>>>

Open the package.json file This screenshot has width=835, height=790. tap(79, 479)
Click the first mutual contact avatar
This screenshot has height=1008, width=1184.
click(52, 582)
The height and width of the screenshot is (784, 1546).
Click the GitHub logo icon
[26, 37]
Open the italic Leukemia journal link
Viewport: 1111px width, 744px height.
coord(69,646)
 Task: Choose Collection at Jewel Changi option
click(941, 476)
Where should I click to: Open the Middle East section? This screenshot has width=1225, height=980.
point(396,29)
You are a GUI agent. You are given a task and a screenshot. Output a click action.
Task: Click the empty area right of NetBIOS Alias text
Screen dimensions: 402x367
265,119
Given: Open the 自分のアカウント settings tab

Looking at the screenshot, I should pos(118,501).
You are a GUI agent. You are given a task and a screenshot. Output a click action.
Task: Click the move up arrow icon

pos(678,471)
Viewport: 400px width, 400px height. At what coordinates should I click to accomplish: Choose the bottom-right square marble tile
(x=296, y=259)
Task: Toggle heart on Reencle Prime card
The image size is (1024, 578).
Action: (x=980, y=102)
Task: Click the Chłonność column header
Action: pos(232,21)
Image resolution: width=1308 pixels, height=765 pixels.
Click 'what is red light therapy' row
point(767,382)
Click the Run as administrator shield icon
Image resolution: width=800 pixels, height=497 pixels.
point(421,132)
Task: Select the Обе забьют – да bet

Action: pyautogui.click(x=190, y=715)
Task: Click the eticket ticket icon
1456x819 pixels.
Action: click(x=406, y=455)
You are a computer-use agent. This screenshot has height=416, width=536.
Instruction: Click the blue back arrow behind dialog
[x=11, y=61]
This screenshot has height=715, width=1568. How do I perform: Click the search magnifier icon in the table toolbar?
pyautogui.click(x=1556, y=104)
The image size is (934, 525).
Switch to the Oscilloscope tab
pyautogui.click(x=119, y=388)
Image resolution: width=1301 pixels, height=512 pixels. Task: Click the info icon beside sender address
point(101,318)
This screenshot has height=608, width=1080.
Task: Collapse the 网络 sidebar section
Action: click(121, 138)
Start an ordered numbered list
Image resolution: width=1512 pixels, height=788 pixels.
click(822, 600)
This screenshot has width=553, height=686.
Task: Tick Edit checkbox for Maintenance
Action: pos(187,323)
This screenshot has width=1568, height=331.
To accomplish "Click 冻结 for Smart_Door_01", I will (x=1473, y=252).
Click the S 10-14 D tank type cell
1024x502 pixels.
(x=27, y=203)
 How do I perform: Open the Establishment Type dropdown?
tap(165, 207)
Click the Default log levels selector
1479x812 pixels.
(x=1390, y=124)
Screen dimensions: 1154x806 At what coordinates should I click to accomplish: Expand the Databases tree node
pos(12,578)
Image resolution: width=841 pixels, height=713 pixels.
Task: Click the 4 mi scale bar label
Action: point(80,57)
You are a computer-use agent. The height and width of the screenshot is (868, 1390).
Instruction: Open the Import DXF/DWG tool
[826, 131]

<<<

* [What is being asked]
Reproduce every line of the records above verbatim.

* [Written answer]
Open the package.json file This screenshot has width=835, height=790. tap(79, 479)
Click the first mutual contact avatar
This screenshot has height=1008, width=1184.
click(52, 582)
The height and width of the screenshot is (784, 1546).
Click the GitHub logo icon
[26, 37]
Open the italic Leukemia journal link
Viewport: 1111px width, 744px height.
coord(69,646)
 Task: Choose Collection at Jewel Changi option
click(941, 476)
Where should I click to: Open the Middle East section? This screenshot has width=1225, height=980.
point(396,29)
You are a GUI agent. You are given a task and a screenshot. Output a click action.
Task: Click the empty area right of NetBIOS Alias text
Screen dimensions: 402x367
265,119
Given: Open the 自分のアカウント settings tab

Looking at the screenshot, I should pos(118,501).
You are a GUI agent. You are given a task and a screenshot. Output a click action.
Task: Click the move up arrow icon

pos(678,471)
Viewport: 400px width, 400px height. At what coordinates should I click to accomplish: Choose the bottom-right square marble tile
(x=296, y=259)
Task: Toggle heart on Reencle Prime card
The image size is (1024, 578).
Action: (x=980, y=102)
Task: Click the Chłonność column header
Action: pos(232,21)
Image resolution: width=1308 pixels, height=765 pixels.
Click 'what is red light therapy' row
point(767,382)
Click the Run as administrator shield icon
Image resolution: width=800 pixels, height=497 pixels.
point(421,132)
Task: Select the Обе забьют – да bet

Action: pyautogui.click(x=190, y=715)
Task: Click the eticket ticket icon
1456x819 pixels.
Action: click(x=406, y=455)
You are a computer-use agent. This screenshot has height=416, width=536.
Instruction: Click the blue back arrow behind dialog
[x=11, y=61]
This screenshot has height=715, width=1568. How do I perform: Click the search magnifier icon in the table toolbar?
pyautogui.click(x=1556, y=104)
The image size is (934, 525).
Switch to the Oscilloscope tab
pyautogui.click(x=119, y=388)
Image resolution: width=1301 pixels, height=512 pixels. Task: Click the info icon beside sender address
point(101,318)
This screenshot has height=608, width=1080.
Task: Collapse the 网络 sidebar section
Action: click(121, 138)
Start an ordered numbered list
Image resolution: width=1512 pixels, height=788 pixels.
click(822, 600)
This screenshot has width=553, height=686.
Task: Tick Edit checkbox for Maintenance
Action: pos(187,323)
This screenshot has width=1568, height=331.
To accomplish "Click 冻结 for Smart_Door_01", I will (x=1473, y=252).
Click the S 10-14 D tank type cell
1024x502 pixels.
(x=27, y=203)
 How do I perform: Open the Establishment Type dropdown?
tap(165, 207)
Click the Default log levels selector
1479x812 pixels.
(x=1390, y=124)
Screen dimensions: 1154x806 At what coordinates should I click to accomplish: Expand the Databases tree node
pos(12,578)
Image resolution: width=841 pixels, height=713 pixels.
Task: Click the 4 mi scale bar label
Action: point(80,57)
You are a computer-use agent. The height and width of the screenshot is (868, 1390).
Instruction: Open the Import DXF/DWG tool
[826, 131]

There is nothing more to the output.